Thursday, December 11, 2014

Which way to turn


We are back on Cerca Trova after a long summer of travel and land-based adventures.  We are working hard to get her ready for a serious cruise of perhaps a year or more, which means replacing all those systems that have aged to where they are no longer trustworthy out of range of easy help.  That would be our main battery bank (which was essentially shot last year when we set out for our first cruise), our standing rigging at its design-life end (if it fails, we lose our rig), major engine overhauls, replacing leaking hatches (boating rule #1 is to keep the water out and the people in), and of course an overhaul of the boat’s bottom paint, props, rudders, etc (bottom paint available in the US nowadays barely lasts 18 months before it fails to prevent a personal coral reef from starting up and making a ‘hula-skirt’ that seriously drags down boat speed and therefore our ability to get to places and away from weather).  And a mind-boggling array of small tasks like mounting the EPIRB (look it up) for ready access if disaster strikes, reworking our “garage” to allow for quick access to tools and parts, cleaning up our main salon headliner that had been stained and uncleanable when she was launched, failing bug screens that we can no longer patch, resuscitating the SSB so we can communicate by text-mail and get all-vital weather data anywhere in the world, get the watermaker leaks fixed, tune the dinghy so it will idle well, and on and on and on.  The whole list is about 5 pages single-spaced of repairs, upgrades, spares, and provisioning.  We haven’t even started on the provisioning because we haven’t decided where we are going to go.

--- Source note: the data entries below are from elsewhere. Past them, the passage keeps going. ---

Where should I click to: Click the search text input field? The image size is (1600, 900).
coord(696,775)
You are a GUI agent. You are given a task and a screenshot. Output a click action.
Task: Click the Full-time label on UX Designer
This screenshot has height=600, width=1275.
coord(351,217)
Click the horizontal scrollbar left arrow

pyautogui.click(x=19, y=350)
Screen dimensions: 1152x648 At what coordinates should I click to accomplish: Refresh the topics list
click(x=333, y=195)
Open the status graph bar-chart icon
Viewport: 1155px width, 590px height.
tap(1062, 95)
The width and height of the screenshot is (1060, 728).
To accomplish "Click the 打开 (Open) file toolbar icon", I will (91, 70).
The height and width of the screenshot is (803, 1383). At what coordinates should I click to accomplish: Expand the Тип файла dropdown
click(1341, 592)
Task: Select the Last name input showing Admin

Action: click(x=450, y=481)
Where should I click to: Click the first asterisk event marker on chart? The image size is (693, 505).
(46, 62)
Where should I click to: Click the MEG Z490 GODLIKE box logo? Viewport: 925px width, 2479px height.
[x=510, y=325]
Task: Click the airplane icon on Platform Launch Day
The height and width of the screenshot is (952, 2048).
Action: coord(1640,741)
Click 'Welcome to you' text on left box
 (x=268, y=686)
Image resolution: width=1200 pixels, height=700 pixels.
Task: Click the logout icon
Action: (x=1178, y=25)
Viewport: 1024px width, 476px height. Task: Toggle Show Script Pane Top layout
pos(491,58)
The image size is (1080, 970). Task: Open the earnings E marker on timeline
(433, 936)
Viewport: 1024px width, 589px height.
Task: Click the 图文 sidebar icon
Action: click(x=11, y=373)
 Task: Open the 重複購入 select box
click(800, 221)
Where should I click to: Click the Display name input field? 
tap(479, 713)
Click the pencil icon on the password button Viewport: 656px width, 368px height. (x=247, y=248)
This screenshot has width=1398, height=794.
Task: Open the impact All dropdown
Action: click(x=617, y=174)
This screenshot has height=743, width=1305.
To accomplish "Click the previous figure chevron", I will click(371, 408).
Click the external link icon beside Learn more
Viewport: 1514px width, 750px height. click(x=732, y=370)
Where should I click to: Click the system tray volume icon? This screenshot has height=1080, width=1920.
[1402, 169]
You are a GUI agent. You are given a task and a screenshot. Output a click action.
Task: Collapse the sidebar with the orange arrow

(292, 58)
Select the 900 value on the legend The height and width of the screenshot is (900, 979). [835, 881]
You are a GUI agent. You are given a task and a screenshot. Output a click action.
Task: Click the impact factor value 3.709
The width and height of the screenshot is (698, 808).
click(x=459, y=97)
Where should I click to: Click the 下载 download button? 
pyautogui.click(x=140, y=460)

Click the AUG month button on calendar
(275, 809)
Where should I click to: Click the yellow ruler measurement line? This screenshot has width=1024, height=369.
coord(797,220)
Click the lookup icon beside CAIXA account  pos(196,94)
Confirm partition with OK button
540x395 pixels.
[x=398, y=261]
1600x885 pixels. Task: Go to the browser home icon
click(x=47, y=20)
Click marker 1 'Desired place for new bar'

And go we must.  Men and ships rot in port, and our port, the Fort Myers Boat Club, has been sold to a powerboat broker company.  We can see the writing on the wall being left by the fancy sales guys inspecting the docks; and we are getting antsy.   So where do we go?
Last year in the Bahamas it was cold (really) and the incessant cold fronts with their fierce northwest winds in an archipelago with almost no west-protected anchorages made for less than relaxed cruising.   And it was crowded, with 320 boats in Georgetown harbor for the peak of the season, crowds that made it chancy to find room in the popular spots.  They are crowded because they are easy to get to, beautiful and have a base of marine support services.  We loved them and we will go back. But for now,……
We would like to go somewhere else.  Which means to get more remote, take on a lot more adventure and so also push the thin line between adventure and adversity.  If it was easy and safe, then everyone else would be there already.
Cerca Trova was built for it.   There are Mantas all over the world and they get there on their own bottoms.   It’s really about us: are we ready? Can we deal with the physical punishment of heavy weather, standing off unmarked reef entrances until after sunrise, finding engine parts in foreign languages, fixing it ourselves because the locals don’t have experience or parts for our gear, finding our way through the uncharted shifting sands of foreign immigration rituals? We think we can figure it out, and have the cruising community for assistance if needed. Just the way sailing and sailors work.
We are nearly done with refitting.  We are taking a Holiday break, then back for the final push to provision.  And then we will indeed have to make the choice.  Off the dock and off the fence.